Allbirds, the once-hot footwear brand best known for minimalist sneakers, sent its stock soaring on Wednesday after unveiling a dramatic reinvention: a move away from shoes and toward artificial intelligence computing infrastructure.
Shares of the San Francisco company jumped more than 5-fold after it said it plans to raise capital, buy graphics processing units and eventually offer cloud computing capacity and AI services.
The company said it will use a $50 million convertible financing agreement with an institutional investor to fund the shift. Proceeds will go toward acquiring GPUs, the chips that power AI workloads and remain in heavy demand across the broader AI ecosystem. Allbirds also said it intends to rebrand as “NewBird AI,” signaling that the pivot is not a side project but the company’s planned future identity.
The market reaction was immediate and extreme. Reuters reported that Allbirds stock was last up 435% at $13.33, giving the company a market value of about $116 million. The stock surge also made Allbirds one of the most active names on Fidelity’s trading platform, a sign that the announcement caught the attention of retail traders as well as more traditional investors.
The abrupt strategy shift comes after years of deterioration in Allbirds’ core business. The company has been shutting most of its brick-and-mortar stores in recent months as demand softened and it leaned more heavily on online partnerships.

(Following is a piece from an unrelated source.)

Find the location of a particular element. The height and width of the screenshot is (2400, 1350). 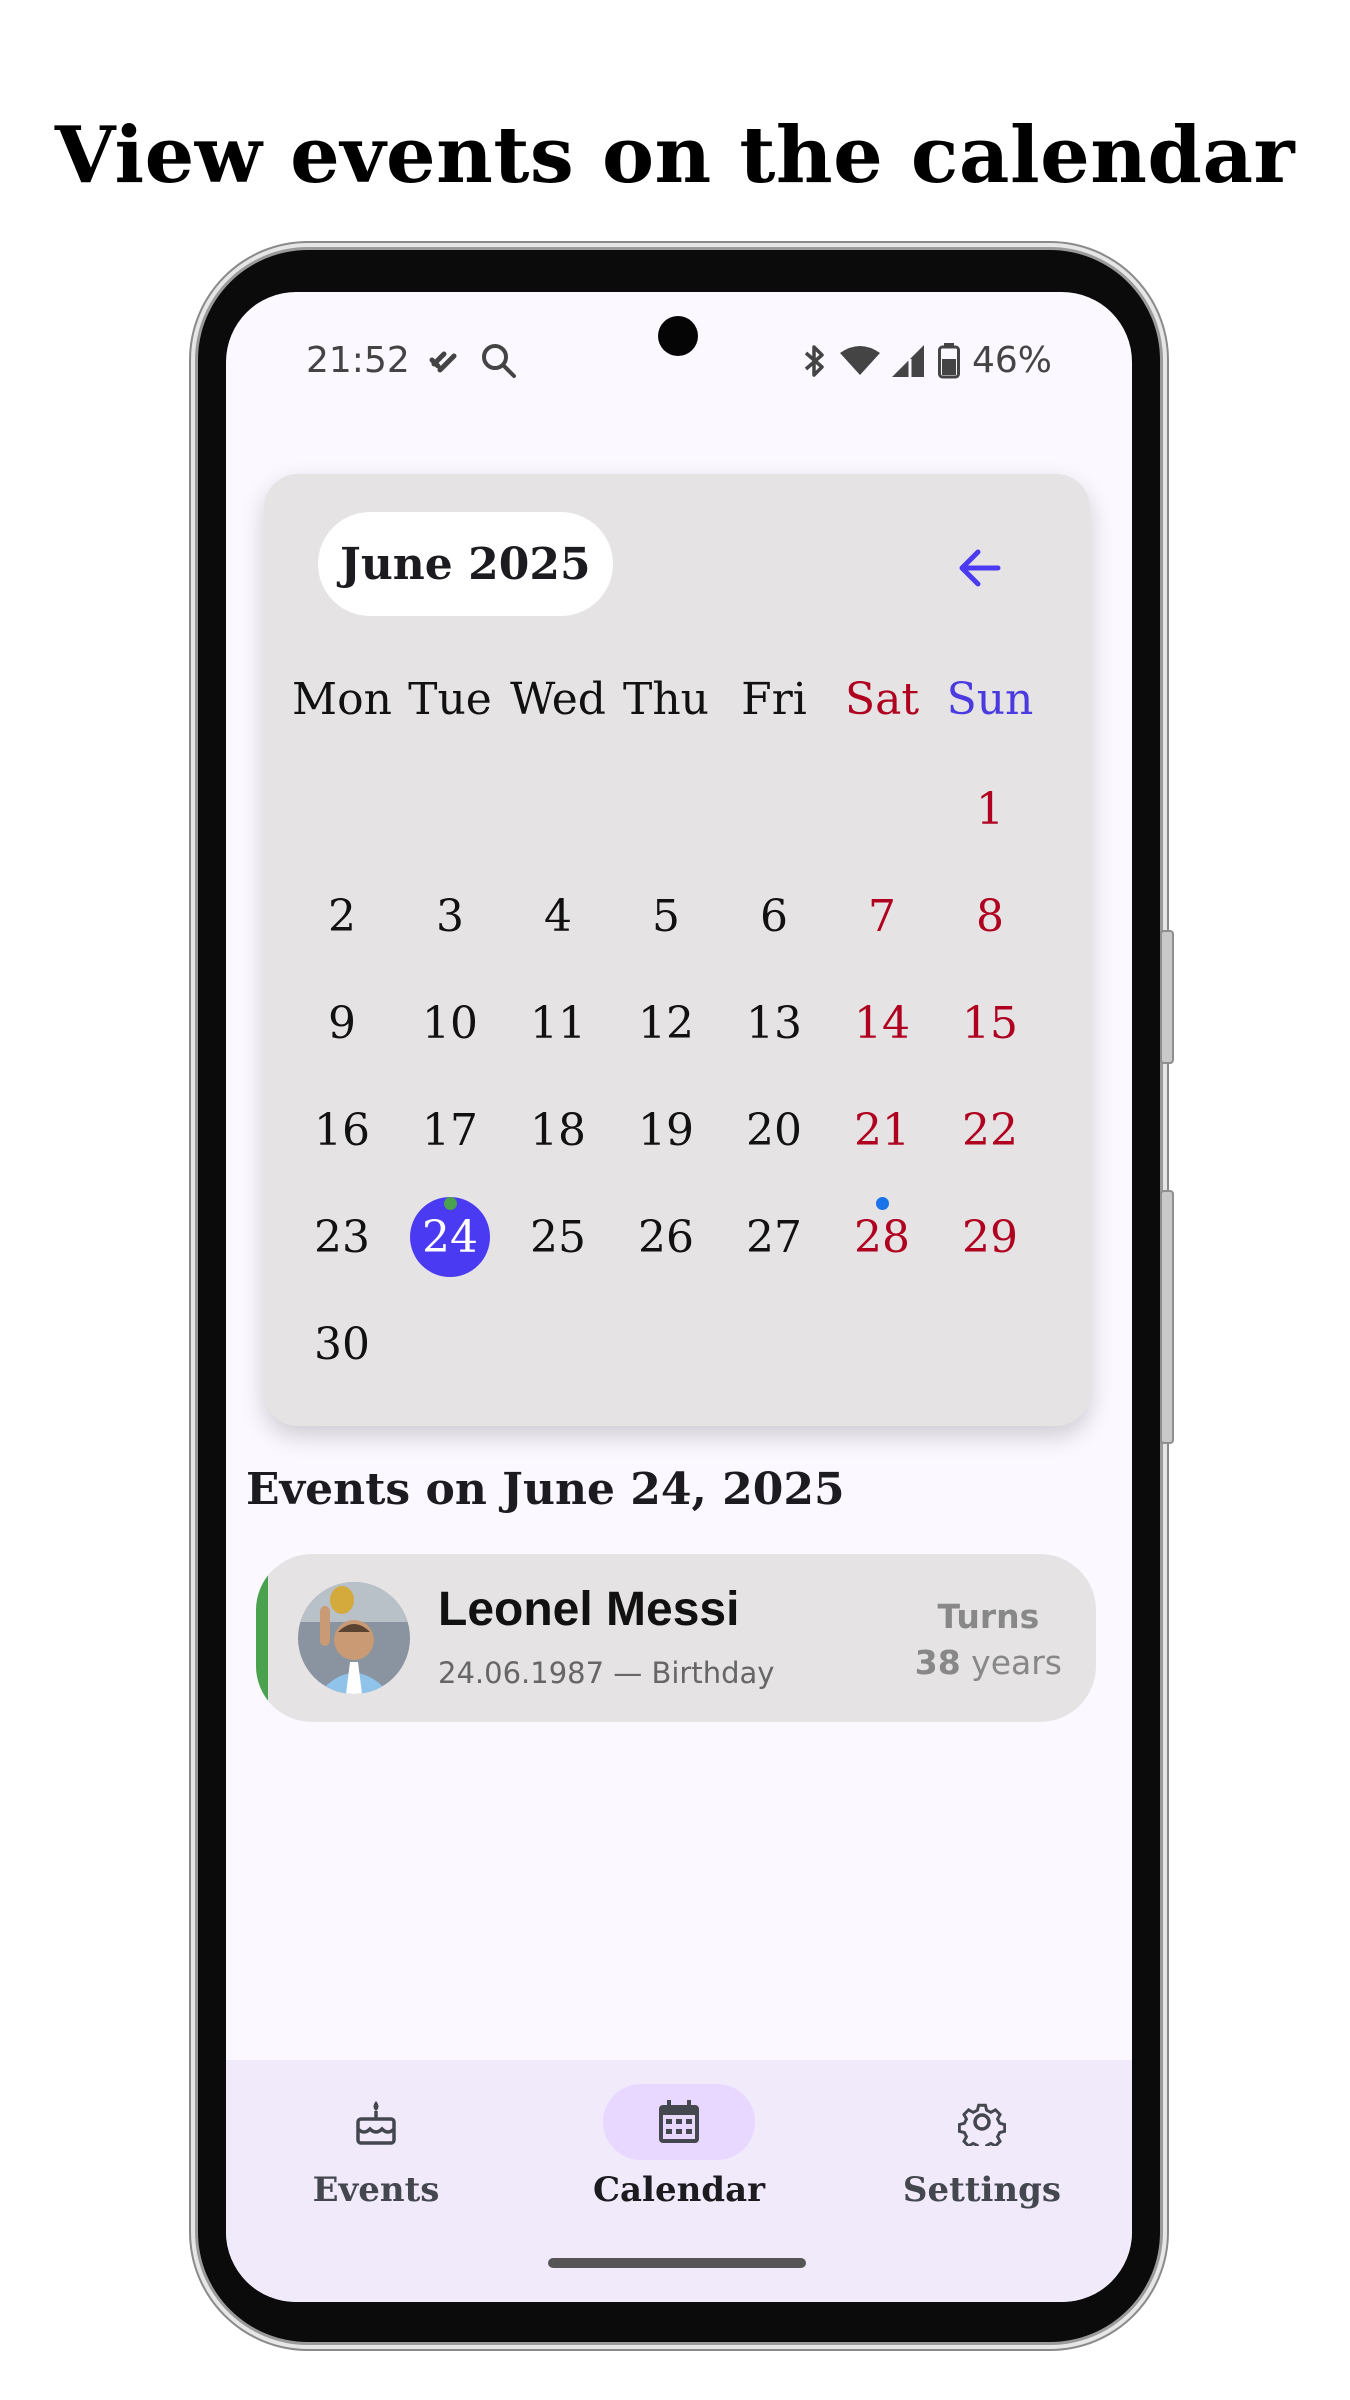

calendar-day-number: 5 is located at coordinates (666, 916).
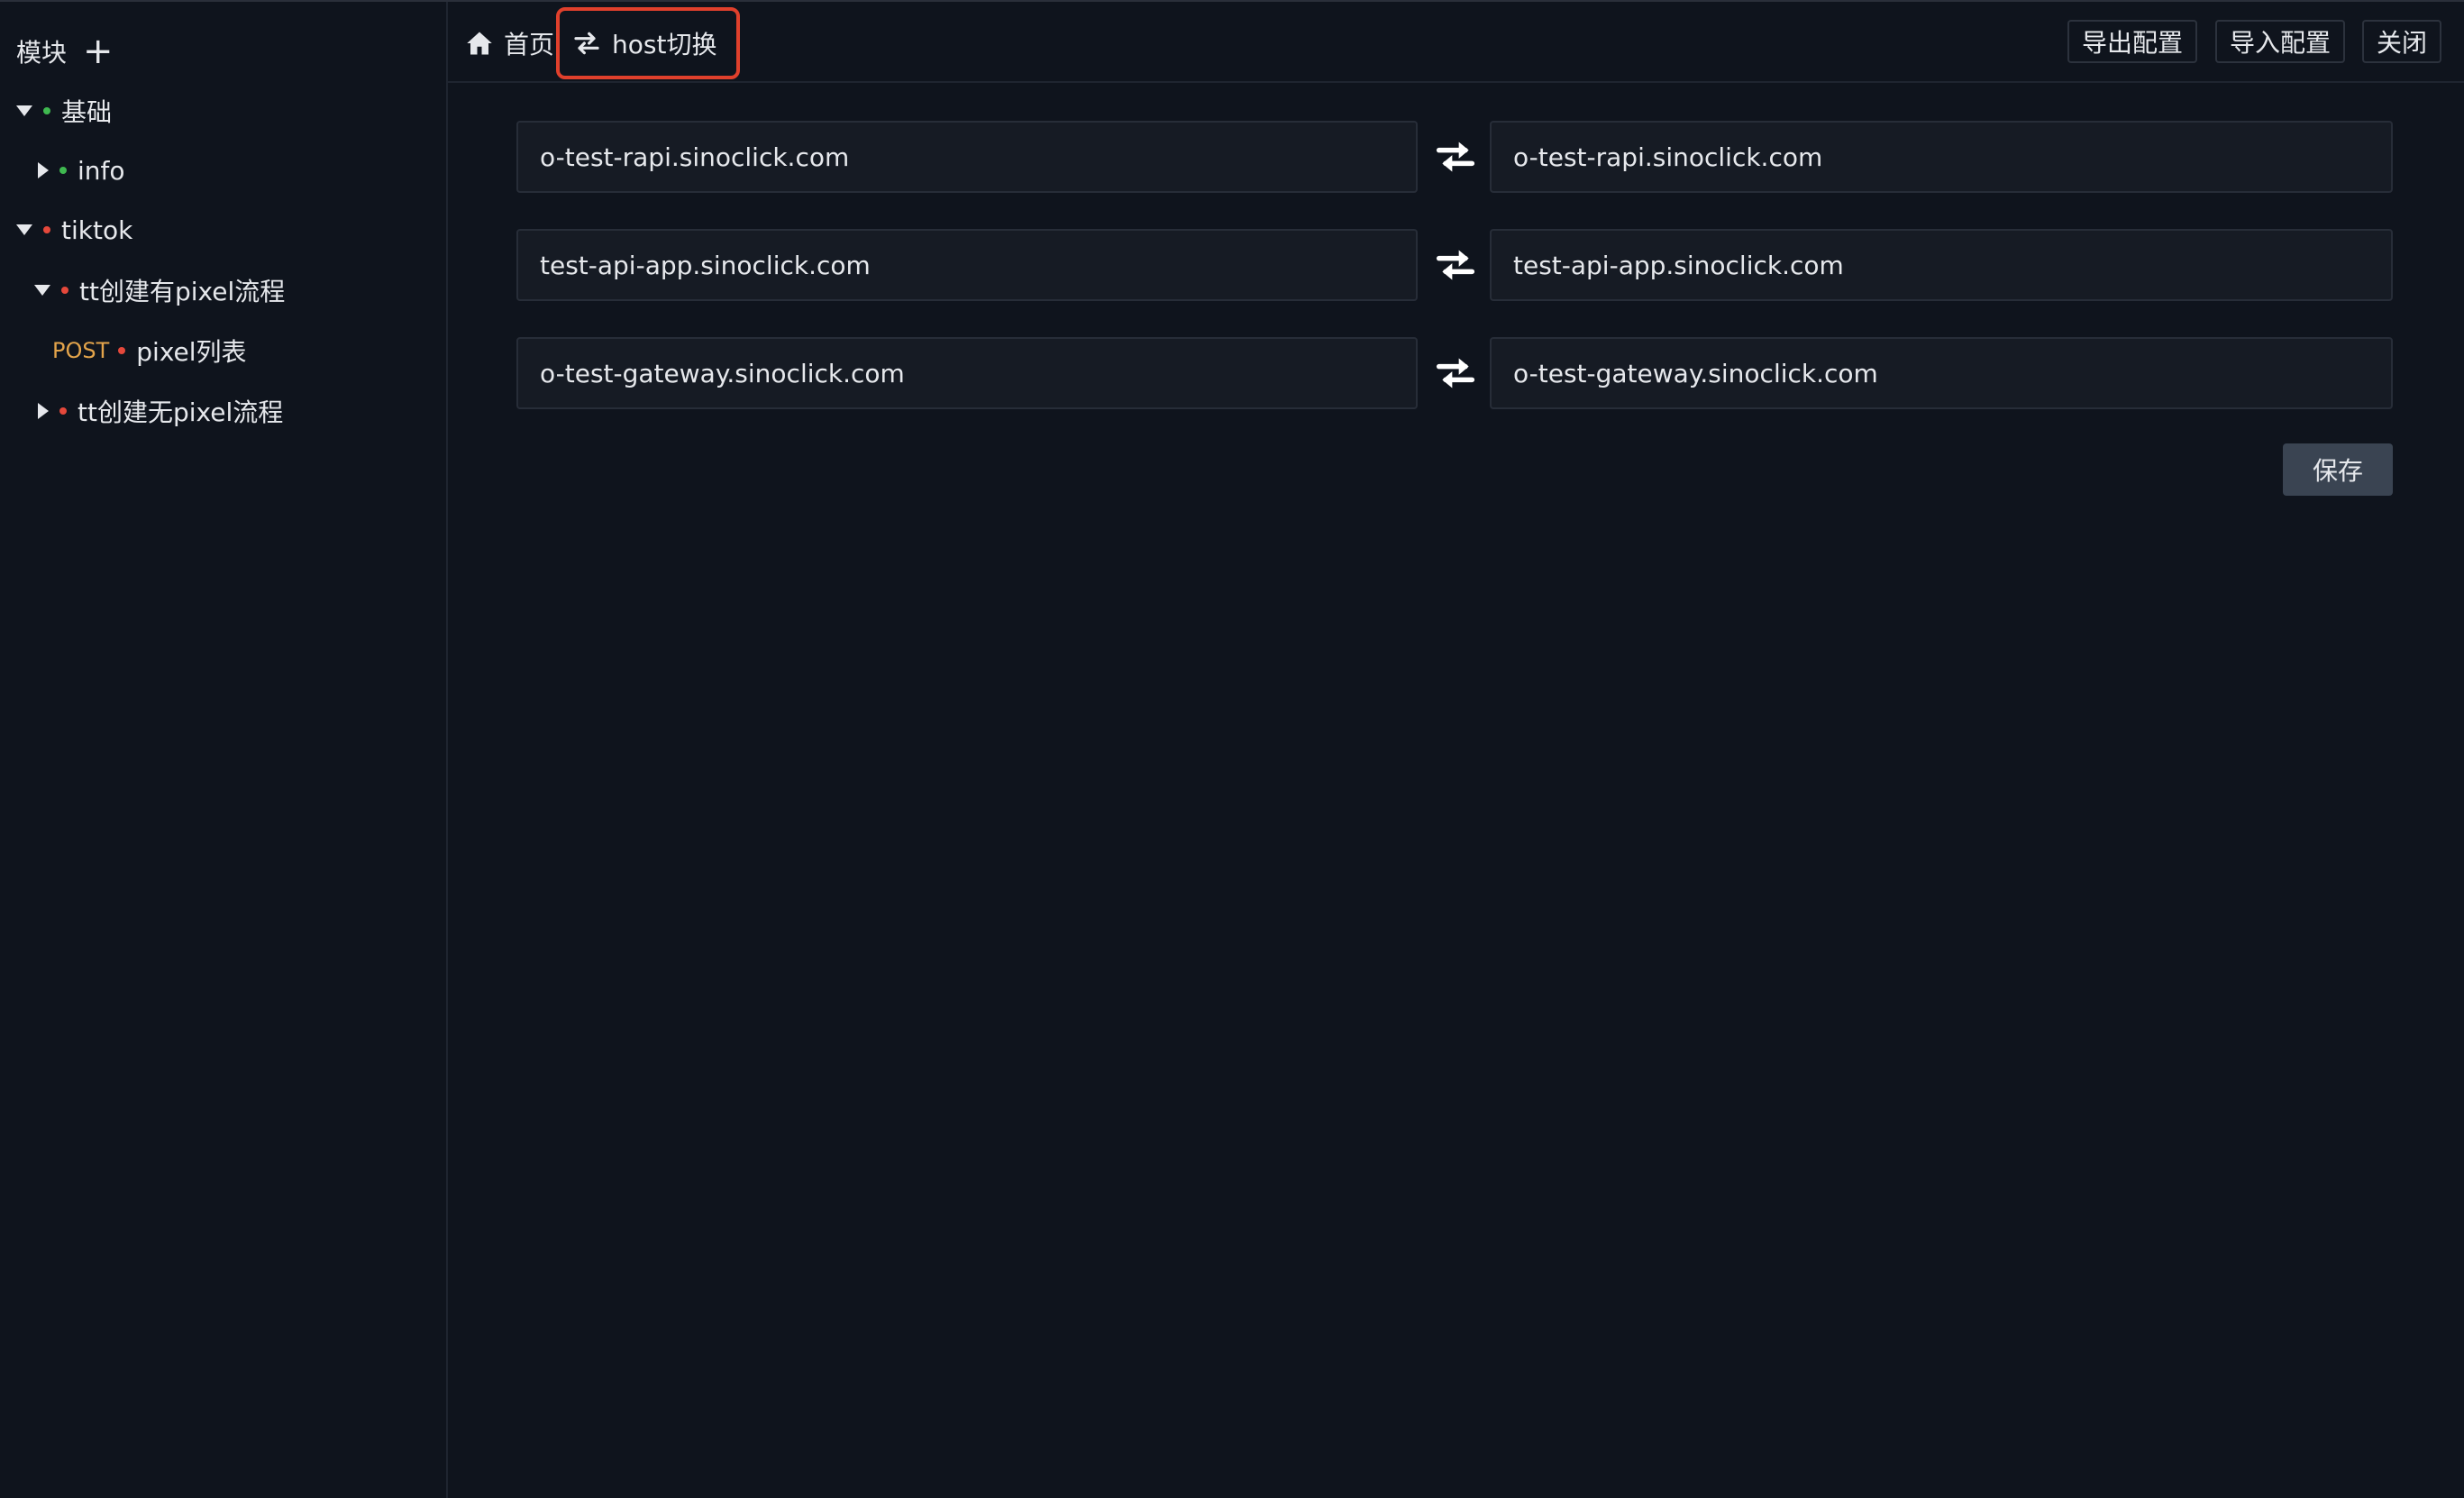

Last month, it said it had sold its brand and footwear assets to American Exchange Group for $39 million, a transaction that effectively marked the beginning of the end for its original identity as a shoe company.
Allbirds’ turn to AI is especially striking because the brand once stood for a very different kind of consumer story. It was founded as a sustainable footwear company and rode a wave of popularity among tech workers and Silicon Valley consumers.
But the public market has been unforgiving. Reuters noted that Allbirds debuted on Nasdaq in 2021 at a valuation of $3 billion, only to lose about 99% of its market value from that peak by its latest close.
That collapse helps explain why the company is now pursuing such an aggressive reset. The AI sector has become the market’s most powerful story, with companies across hardware, software and infrastructure trying to attach themselves to the wave of corporate spending on data centers and compute capacity.
Allbirds said its new business would focus on cloud computing power and AI services, though it has not yet disclosed the operational details investors would normally expect from a company entering a capital-intensive technology market.
Not everyone is convinced the move will translate into a durable business. Reuters quoted independent retail consultant Bruce Winder, who said the pivot looks like an attempt to capitalize on the AI boom and questioned what Allbirds brings to the table beyond name recognition.
That skepticism reflects a broader concern: a consumer brand with a collapsing retail footprint is now trying to become a technology and infrastructure company in a field dominated by far larger, better-capitalized players.
The shift also recalls previous market-era pivots by struggling small companies that tried to reinvent themselves around the hottest theme of the moment. Reuters pointed to Long Island Iced Tea’s 2017 turn toward blockchain as a historical parallel.
In both cases, investors responded quickly to the narrative, even as questions lingered about whether a dramatic rebrand could substitute for an operating business with scale, expertise and customers.
For now, Allbirds has succeeded at one thing: getting Wall Street’s attention. Whether it can turn a fading sneaker label into a real AI infrastructure player is a much harder question. The company’s next steps will need to show more than a new name and a popular stock story; they will need to demonstrate how a former footwear brand plans to compete in one of the most competitive and capital-hungry sectors in the market.